◆ WHAT TO WORK ON ◆
Only the lines that hold "value" should be in the answer, each copied from the data below.

◆ LISTED ENTRIES ◆
•••••
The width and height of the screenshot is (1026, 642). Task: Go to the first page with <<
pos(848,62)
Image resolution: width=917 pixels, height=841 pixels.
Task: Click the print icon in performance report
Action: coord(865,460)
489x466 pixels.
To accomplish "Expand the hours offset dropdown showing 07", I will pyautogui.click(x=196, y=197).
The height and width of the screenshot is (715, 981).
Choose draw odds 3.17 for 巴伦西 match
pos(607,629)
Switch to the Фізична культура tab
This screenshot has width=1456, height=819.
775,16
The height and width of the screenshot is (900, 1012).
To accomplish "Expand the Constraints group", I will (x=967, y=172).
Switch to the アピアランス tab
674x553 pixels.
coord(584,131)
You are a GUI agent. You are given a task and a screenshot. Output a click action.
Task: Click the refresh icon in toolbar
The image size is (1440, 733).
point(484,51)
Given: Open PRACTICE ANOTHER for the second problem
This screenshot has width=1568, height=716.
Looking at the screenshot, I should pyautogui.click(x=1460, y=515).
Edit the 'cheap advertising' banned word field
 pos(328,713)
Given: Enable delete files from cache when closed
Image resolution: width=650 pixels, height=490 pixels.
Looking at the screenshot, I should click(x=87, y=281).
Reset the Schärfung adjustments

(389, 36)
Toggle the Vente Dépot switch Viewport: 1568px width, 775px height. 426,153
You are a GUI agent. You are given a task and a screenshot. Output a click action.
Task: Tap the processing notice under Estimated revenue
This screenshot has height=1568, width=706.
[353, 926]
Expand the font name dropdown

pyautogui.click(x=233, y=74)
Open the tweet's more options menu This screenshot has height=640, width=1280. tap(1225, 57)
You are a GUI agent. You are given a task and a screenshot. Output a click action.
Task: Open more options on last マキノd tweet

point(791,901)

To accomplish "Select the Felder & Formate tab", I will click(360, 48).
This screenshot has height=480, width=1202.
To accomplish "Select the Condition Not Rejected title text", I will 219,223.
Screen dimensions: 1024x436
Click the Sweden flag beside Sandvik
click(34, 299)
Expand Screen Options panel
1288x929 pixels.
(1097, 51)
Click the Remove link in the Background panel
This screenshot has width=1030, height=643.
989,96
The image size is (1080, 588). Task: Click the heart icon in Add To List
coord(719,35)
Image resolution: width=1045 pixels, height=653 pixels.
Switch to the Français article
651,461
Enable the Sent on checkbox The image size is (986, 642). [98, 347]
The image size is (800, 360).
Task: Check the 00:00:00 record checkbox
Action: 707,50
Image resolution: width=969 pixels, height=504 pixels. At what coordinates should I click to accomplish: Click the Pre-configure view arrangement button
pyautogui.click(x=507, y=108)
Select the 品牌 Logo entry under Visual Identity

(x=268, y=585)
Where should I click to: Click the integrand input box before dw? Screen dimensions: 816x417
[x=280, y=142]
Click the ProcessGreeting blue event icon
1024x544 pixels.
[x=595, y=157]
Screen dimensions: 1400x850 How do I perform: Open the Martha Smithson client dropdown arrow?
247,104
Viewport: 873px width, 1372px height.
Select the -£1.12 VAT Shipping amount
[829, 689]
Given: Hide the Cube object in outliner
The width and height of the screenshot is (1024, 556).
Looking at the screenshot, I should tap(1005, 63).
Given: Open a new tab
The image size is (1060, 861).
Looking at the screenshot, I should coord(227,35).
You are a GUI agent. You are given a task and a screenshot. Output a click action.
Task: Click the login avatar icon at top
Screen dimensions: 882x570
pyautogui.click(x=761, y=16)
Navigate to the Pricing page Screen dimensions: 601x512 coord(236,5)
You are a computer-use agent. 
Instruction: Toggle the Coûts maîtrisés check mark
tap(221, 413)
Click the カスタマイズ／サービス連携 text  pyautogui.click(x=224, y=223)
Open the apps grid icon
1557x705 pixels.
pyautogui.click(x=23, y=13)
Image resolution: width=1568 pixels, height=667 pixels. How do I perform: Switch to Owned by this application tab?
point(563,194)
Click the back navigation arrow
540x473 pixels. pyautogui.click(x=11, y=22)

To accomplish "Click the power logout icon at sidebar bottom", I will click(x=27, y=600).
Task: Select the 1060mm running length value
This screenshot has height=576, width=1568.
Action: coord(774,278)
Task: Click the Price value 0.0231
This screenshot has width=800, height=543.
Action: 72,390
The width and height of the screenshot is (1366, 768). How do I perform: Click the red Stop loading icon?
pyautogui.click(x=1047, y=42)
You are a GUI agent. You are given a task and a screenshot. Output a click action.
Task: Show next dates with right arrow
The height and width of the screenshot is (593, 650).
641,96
•••••
◆ SOLUTION TO THE PROBLEM ◆
Task: Select the 1060mm running length value
Task: Click the Price value 0.0231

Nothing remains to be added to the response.